When can you take a distribution?  


The possible qualifying events are listed below, but read on to understand all the restrictions and limitations.

  • Retirement 
  • Separation from Service (i.e. you are no longer working for your company)
  • Pre-Retirement In-Service Distributions (Age 59 1/2+)
  • Financial Hardship
  • Required Minimum Distributions
  • Distributions from Unrestricted Sources (i.e. Rollover from Prior Employer)


Distribution Option Details:


Retirement and Separation from Service:  If you are no longer working for the company that sponsors your plan, you have several options:

  1. Leave your money in your plan:  You may be allowed to keep your money in your plan if your vested balance is over $5,000 (or over the plan's forceout limit).  If you do leave your money in your plan, be sure to keep your contact information current so that you continue to receive account statements and important plan notifications.  
  2. Cash Out:  You can request your vested balance be issued to you directly.

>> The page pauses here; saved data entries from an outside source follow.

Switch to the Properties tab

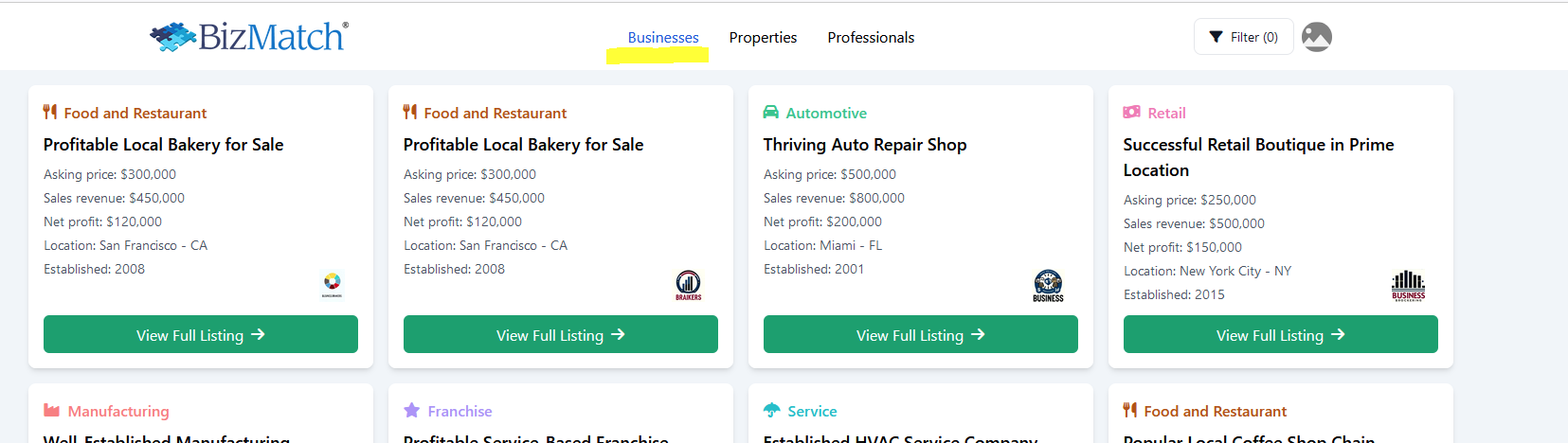[x=763, y=38]
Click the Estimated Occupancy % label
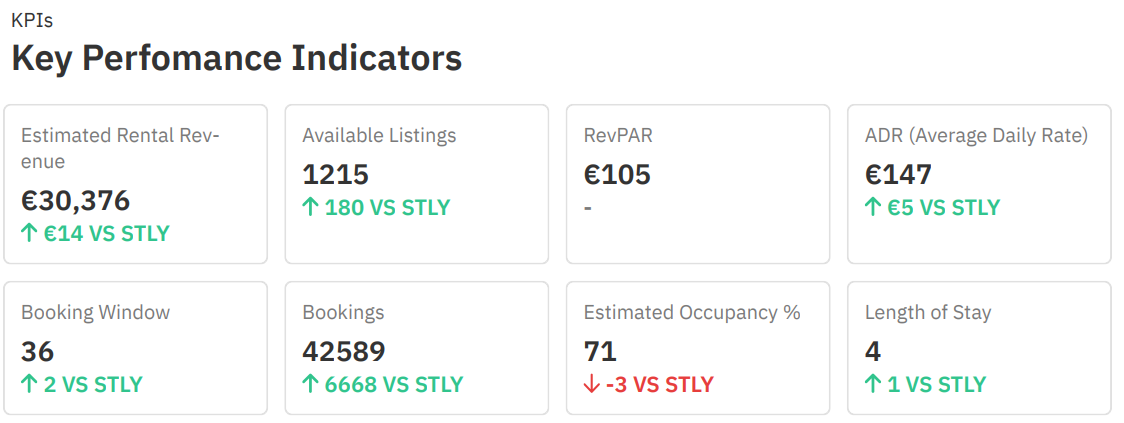 coord(692,312)
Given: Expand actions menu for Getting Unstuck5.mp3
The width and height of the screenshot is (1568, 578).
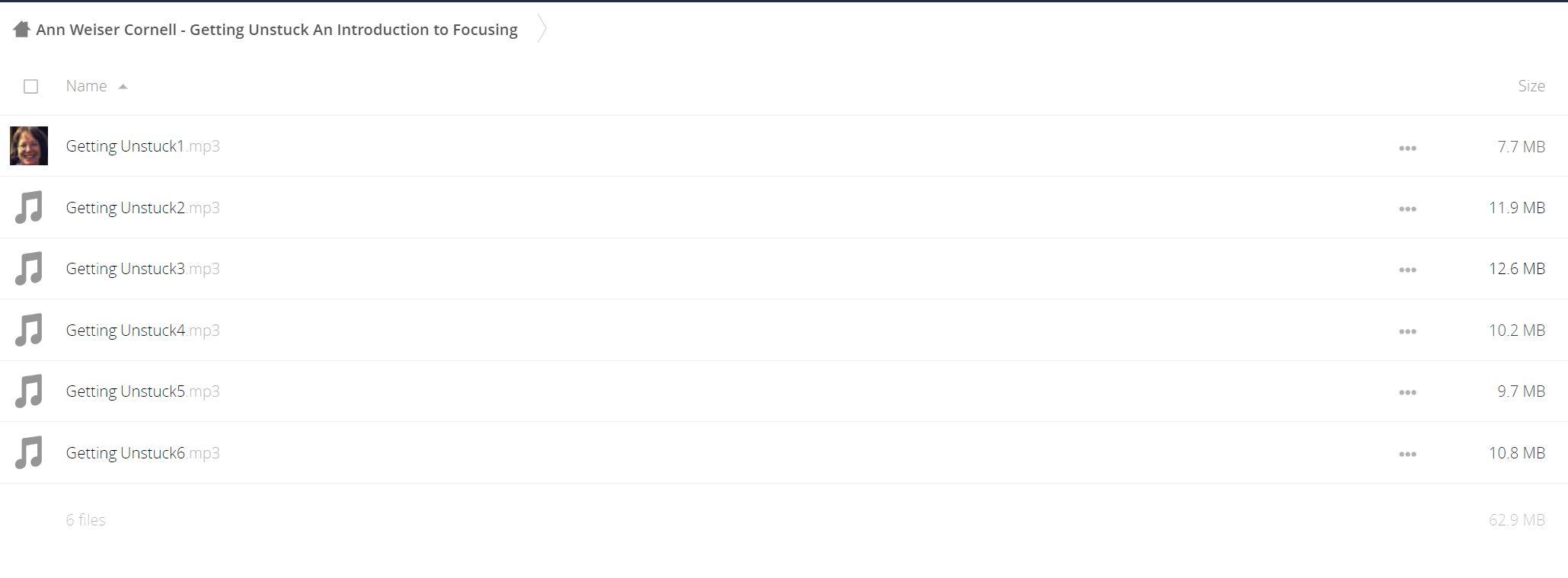Looking at the screenshot, I should [x=1407, y=392].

This is a taxable event and will impact your taxable income for the year in which the distribution is received (note rules differ for Roth contributions).  In most cases, your plan provider will be required to withhold 20% for federal income taxes and any required state income taxes from your check.  Your final federal and state income taxes will depend on your income tax bracket.  Note that your distribution amount will be added on top of your ordinary income so your distribution will typically be subject to your highest marginal tax bracket.  In addition, if you take a distribution prior to age 59 1/2, the IRS will assess a 10% penalty for early withdrawal (some exceptions apply).
  3. Rollover to new employers plan:  If your new employer has a plan, you may be able to rollover your account to your new employer's plan.  Before you request a distribution, be sure you check with your new employer to make sure new employees can rollover their accounts.  Your new employer will also need to tell you who your rollover check should be made payable to and where the check needs to be sent.  Significantly, if you rollover your account to a qualified plan, you will preserve the tax deferred status and avoid any early withdrawal penalty taxes.  Rollovers will not increase your taxable income.  
  4. Rollover to an IRA:  You may also rollover your account to an Individual Retirement Account (IRA).  A rollover to an IRA will also preserve your account's tax deferred status and avoid any early withdrawal penalty taxes.  


Pre-Retirement In-Service Distributions:  This option is available in some retirement plans (check your Plan Highlights on https://myplanconnection.com to confirm availability in your plan).  When available, it is open to people who are at least age 59 1/2. Some plans require additional service or may delay availability past age 59 1/2.  If this is available in your plan, you have the same distribution options as separation from service withdrawal (except rollover to new employer plan).  


Financial Hardship:   Some plans allow participants to take a distribution of some portion of their account (typically only employee contributions) in the event of an immediate and heavy financial need.  Check your Plan Highlights on https://myplanconnection.com to confirm availability in your plan.  If this type of distribution is available to your plan, you will need to provide documentation showing that you have a financial hardship and certify that you do not have other means to satisfy the financial need.  The types of events that qualify as an "immediate and heavy financial need" are limited.  See our article on Hardship Distributions for more details. 


Required Minimum Distributions:  As of 1/1/23, once you are 73 and are no longer employed, you must take a Required Minimum Distribution (RMD).  The first year you are required to take an RMD, you can delay distribution until April 1 of the following year.  For all subsequent years, you must take your RMD prior to December 31.  If you do not take your RMD by the required deadline, your late RMD will be taxed at a rate of 50%. The RMD amount is based on the preceding December 31 value of your account and the life expectancy tables. 


Distributions from Unrestricted Sources:  Some plans allow participants to take a distribution at any time of money that previously qualified for a distribution.  For instance, if you rolled over your account from a prior employer, you could have taken that money as a cash out when you terminated from employment with your prior employer.  Instead, you chose to rollover that money to a new employer.  Since that "rollover" was previously distributable, your current employer's plan may allow you to distribute that money at any time.   Note that these types of distributions would be restricted only to those funds in your "Rollover Source."



Any tax advice contained in this communication (including any attachments) is neither intended nor written to be used, and cannot be used, to avoid penalties under the Internal Revenue Code or to promote, market or recommend to anyone a transaction or matter addressed herein. BlueStar Retirement Services, Inc. This bulletin is published as a general informational source. This information is general in nature and is not intended to constitute legal advice in any particular matter. BlueStar Retirement Services, Inc. does not warrant and is not responsible for errors or omissions in the content of this report.